Automated Living System

Image Credit: Pixabay

Below are some elementary concepts about how we can build a self-sufficient and automated living system. We did not patient these concepts because all of them have already been used for decades now in some form or another. These ideas can be readily found on Utube so they are nothing new.

Instead, we are only introducing some general concepts here and it will be up to our engineers and innovators who work with us to come up with the working solutions by combining or adapting any or more of these concepts into a working solution.

Family Production Unit

A Family Production Unit (FPU) is a subsurface structure automated structure that is able to produce food, energy, and oxygen for an indefinite period of time. Food is grown in plant growth tunnels using an aquaponics system. In an aquaponics system, aquatic waste from fish or ducks is used to provide plant nutrients to grow plants without the use of soil. Plant roots are suspended in the nutrient water and their roots absorb nitrogen and send the water back clean to the fish tanks. Water for this system also turns hydroelectric generators which provide electric current to run LED plant growth light strips so that plants can be grown underground with artificial lighting. Below are some general concepts about how this system can be built using a subsurface trench-type construction but the same principles can also be applied by using a tunnel system for mountainous regions.

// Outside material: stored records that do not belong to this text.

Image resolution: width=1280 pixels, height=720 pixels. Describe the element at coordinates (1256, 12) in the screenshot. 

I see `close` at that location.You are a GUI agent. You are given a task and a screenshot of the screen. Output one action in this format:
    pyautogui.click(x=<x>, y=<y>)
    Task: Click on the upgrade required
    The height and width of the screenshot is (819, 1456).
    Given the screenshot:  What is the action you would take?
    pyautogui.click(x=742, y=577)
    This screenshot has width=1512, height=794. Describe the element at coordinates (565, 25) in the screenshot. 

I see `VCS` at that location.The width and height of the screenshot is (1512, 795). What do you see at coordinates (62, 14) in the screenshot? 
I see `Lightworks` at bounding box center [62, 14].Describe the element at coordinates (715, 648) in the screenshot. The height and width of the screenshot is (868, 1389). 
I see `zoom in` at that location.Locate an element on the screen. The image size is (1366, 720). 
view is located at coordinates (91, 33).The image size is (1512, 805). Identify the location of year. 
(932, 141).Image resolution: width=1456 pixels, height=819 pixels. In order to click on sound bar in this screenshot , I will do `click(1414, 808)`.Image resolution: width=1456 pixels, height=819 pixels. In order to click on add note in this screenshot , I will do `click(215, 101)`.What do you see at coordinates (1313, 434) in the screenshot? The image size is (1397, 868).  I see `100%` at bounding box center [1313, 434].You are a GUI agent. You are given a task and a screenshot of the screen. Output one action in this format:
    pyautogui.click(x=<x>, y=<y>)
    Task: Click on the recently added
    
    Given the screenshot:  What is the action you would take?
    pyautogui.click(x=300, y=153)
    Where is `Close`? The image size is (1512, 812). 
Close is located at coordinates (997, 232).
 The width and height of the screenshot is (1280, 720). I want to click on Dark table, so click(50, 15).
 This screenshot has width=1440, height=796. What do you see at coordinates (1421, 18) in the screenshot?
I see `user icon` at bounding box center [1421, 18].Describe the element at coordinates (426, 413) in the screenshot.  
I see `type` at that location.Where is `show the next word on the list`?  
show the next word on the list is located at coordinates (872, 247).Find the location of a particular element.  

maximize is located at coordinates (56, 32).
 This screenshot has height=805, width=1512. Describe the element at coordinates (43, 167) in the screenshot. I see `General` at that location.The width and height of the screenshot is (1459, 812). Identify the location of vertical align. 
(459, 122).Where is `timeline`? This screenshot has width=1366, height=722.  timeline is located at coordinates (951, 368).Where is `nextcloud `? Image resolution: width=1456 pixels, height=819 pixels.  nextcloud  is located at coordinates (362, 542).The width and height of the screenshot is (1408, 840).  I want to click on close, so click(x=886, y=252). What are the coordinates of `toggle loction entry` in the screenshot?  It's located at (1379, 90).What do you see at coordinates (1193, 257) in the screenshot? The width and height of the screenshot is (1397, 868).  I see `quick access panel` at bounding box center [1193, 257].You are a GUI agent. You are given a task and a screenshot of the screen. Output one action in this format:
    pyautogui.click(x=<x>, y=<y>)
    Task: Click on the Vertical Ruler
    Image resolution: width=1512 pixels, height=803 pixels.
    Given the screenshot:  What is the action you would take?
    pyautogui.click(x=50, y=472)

Below are some concepts for building with “trench-type” construction as would be used in areas open-plains regions like those found in Mongolia.

Prestressed Concrete Panel

14 x 12 Meter Pre-Stressed Concrete Panel

The image above shows a pre-stressed concrete panel that is load bearing both horizontally and vertically. It can bear loads internally and from above, as well as bearing the load of holding the sidewalls of an excavation in place. It is 14 meters wide and 12 meters high with rectangle shaped ports within that are 4 meters wide and 3 meters high. The framework is 50 cm thick and 50 cm high between the ports. A human figure was placed in the image above for size comparison.

To install this panel, we first cut two parallel trenches that are 16 meters apart and 253 meters long. Then we cut trenches between the two parallel trenches at 90 degrees to the parallel trenches and drop the panel into this trench. The image above shows rods protruding horizontally on both ends of the panels (which represent deformed steel bars). These will hold the panel in place after concrete is poured in the two parallel trenches.

See the text link “Cutting Trenches” for more details.

Series of Concrete Panels

The process of installing multiple panels is repeated by cutting a trench at 90 degrees to the two parallel trenches for each panel installed. When finished, we will have a series of panels standing between the two parallel trenches. When complete we will pour concrete in the two parallel trenches and this will hold the ends of the panels together.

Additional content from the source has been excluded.